[time-nuts] Squaring Tbolt 10Mhz output

James Fournier james at jfits.ca
Thu Mar 24 13:53:42 UTC 2011


The counter is an HP 5381A 80 Mhz. According to the manual it will take up
to 2Mhz as a reference input. Just for fun, i tried feeding it the 10Mhz and
it didn't like it.

On Thu, Mar 24, 2011 at 10:31 AM, Greg Broburg <semiflex at comcast.net> wrote:

> What is the model of the old HP counter?? Lets have a look
> at the receiving end of the arrangement. In my experience
> the use of an external frequency reference with HP test
> boxes has been painless, not needing any extra circuitry
> between the reference and the input.
>
> Regards;
>
> Greg
>
>
>
>
> On 3/24/2011 6:27 AM, James Fournier wrote:
>
>> My intention is to divide the signal by 10 and feed it as  an external
>> frequency reference into my old HP counter. Hopefully this will increase
>> it's stability.
>>
>> As for the circuits i have tried, there  have been so many. Most of them
>> are
>> variations of each other as i experimented on a breadboard. However, a few
>> examples are the inverter and diff. amp. circuits from the wenzel site.
>> The
>> inverter (4049) produced a small .1vpp sine wave. The amp produced another
>> sine wave of of basically the same magnitude as the input. I also replaced
>> the inverter with a buffer (4050) and Schmidt trigger buffer. The buffer
>> produced the same result as the inverter and the Schmidt produced no
>> output.
>> I tried some small signal diodes, can't remember the #, to try and rectify
>> the signal and just got a high output. I tried a comparator LM339 (i
>> think)

#### DATA BLOCK:
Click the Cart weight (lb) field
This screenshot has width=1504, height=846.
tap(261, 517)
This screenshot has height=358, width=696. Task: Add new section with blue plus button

#### YOUR TASKS:
A. In the thread, what model is the old HP counter?
B. Quote everything in the thread from "[time-nuts] Squaring Tbolt" down to "didn't like it.".
The data above is separate from the thread.

#### THE SOLUTIONS:
A. It is an HP 5381A 80 Mhz.

B.
[time-nuts] Squaring Tbolt 10Mhz output

James Fournier james at jfits.ca
Thu Mar 24 13:53:42 UTC 2011


The counter is an HP 5381A 80 Mhz. According to the manual it will take up
to 2Mhz as a reference input. Just for fun, i tried feeding it the 10Mhz and
it didn't like it.